What is Inkberry Poisoning?
The inkberry is a member of the Aquifoliacea family and is known to the world by its scientific name; Ilex glabra. Inkberry is found in temperate to subtropical areas of the world and shares the same family genus as evergreens, shrubs, and trees. Inkberry is commonly called Christmas holly due to its bright red colored berries and dark green colored, spiny leaves. Additional names given to inkberry include; American Holly, Winterberry, Inkberry, Organ Holly, European Holly and English Holly.
Inkberry poisoning in cats results from the ingestion of the yuletide plant. This holly contains potentially lethal substances in its spiny leaves including cyanogens, methylxanthines and saponins. Upon ingestion, these substances cause a great deal of gastrointestinal upset characterized by vomiting and diarrhea. A cat owner can identify an inkberry poisoning through clinical signs the feline will display including; excessive head shaking, drooling and lip smacking. No documentation has been made of inkberry holly poisoning being fatal to felines, but the damage caused to the gastrointestinal system poses great threat to the feline’s health.
Symptoms of Inkberry Poisoning in Cats
The initial symptoms a feline will display after consuming inkberry are related to mucosal discomfort from the plant’s spiny leaves. The feline may begin to shake her/his head vigorously, drool excessively and repeatedly smack her/his lips together. As the plant makes its way down the esophagus and into the lower digestive tract, the feline experiences further discomfort as the plant material is passed through defecation. Secondary symptoms of Inkberry poisoning in cats are listed below:
- Caffeine-like stimulatory effects
- Abdominal pain
- Head shaking
- Lip smacking
- Excessive drooling
Causes of Inkberry Poisoning in Cats
Inkberry poisoning in cats is caused by the direct ingestion of the leaves or berries of this Aquifoliacea plant. The leaves and berries of the inkberry contain potentially toxic substances of cyanogens, methylxanthines, saponins. Although the leaves and berries contain a low toxicity level, the effects that plant has on a feline can be hazardous to her or his health.
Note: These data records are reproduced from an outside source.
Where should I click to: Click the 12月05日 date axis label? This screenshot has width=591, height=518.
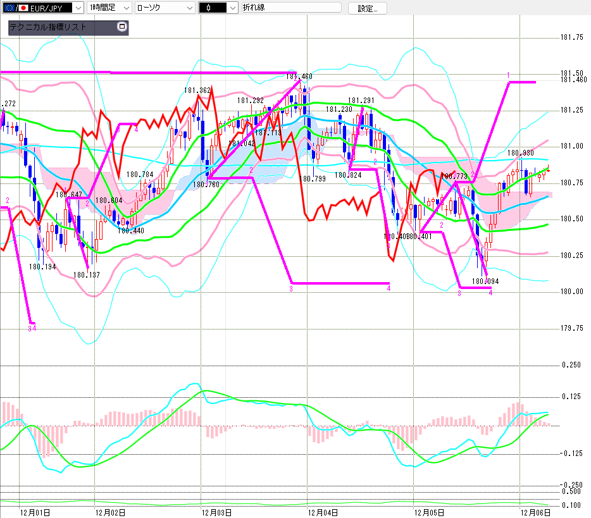pyautogui.click(x=428, y=512)
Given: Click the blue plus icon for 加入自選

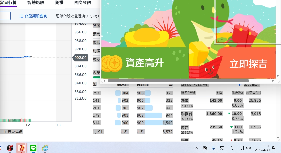Looking at the screenshot, I should 239,84.
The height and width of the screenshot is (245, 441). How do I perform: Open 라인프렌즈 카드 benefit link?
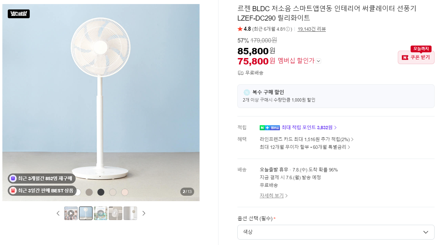[307, 139]
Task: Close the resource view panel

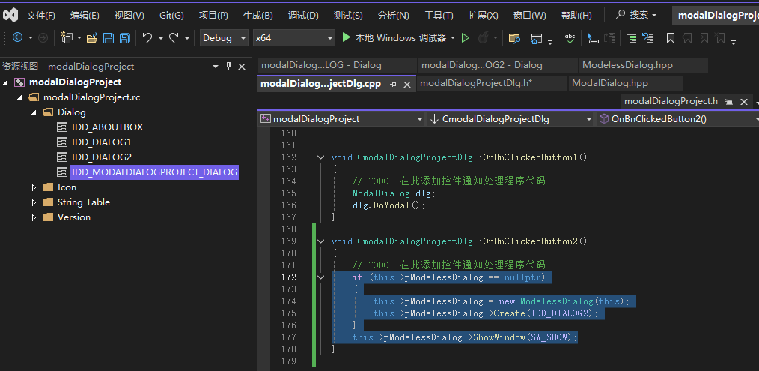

Diagnosis of Inkberry Poisoning in Cats
Diagnosing inkberry poisoning in cats is most easily accomplished if the cat was witnessed consuming the plant material. There is no specific test available for identifying inkberry poisoning, so your veterinarian’s diagnosis will be based on ruling out other possible causes of your feline’s current symptoms if there is no clear indication of potential plant poisoning. The diagnostic process will begin with a physical examination, review of the feline’s medical history and a consultation with the pet owner. It will be important for you to inform the veterinarian about your feline’s recent actions and exposure to inkberry plants. The clinical signs that inkberry poisoning in cats causes usually pinpoints an inkberry poisoning, but the veterinarian will want to conduct a series of diagnostic tests to ensure your cat is truly suffering from this toxicity and not a more severe underlying condition.
Diagnostic tests the veterinarian will likely request to be performed on the feline include:
- CBC (complete blood cell count)
- Biochemical profile (blood work)
- Urinalysis (examination of urine)
- Fecal examination
Treatment of Inkberry Poisoning in Cats
Although there is no known antidote to counteract an inkberry poisoning, immediate veterinary care can ensure a positive recovery. The key in treating an inkberry poisoning in cats is removing the ingested plant from the cat’s gastrointestinal system. Medication to encourage the cat to vomit is likely to be prescribed, such as hydrogen peroxide. The veterinarian may also prescribe a drug to encourage the feline to pass the toxic plant through the stool. If the veterinarian feels the toxin has entered the cat’s bloodstream and needs to be flushed through the urine, intravenous fluids will be started upon clinical arrival. If your cat has continuously vomited or has experienced severe diarrhea, fluids may also be administered to restore the feline’s level of hydration. As the spines of the inkberry’s leaves can cause esophageal irritation, Kapectolin may also be administered to coat the inside of the throat and stomach.
Recovery of Inkberry Poisoning in Cats
Felines generally make a full recovery from an inkberry poisoning in 24 hours. However, if your cat has not received any veterinary attention, it will take much longer for the feline to recover. Inkberry contains a low amount of toxic chemicals and almost all cats make a full recovery. Cases of large ingestions of the inkberry plant, or ingestion by very young or very old felines may have a less than positive prognosis.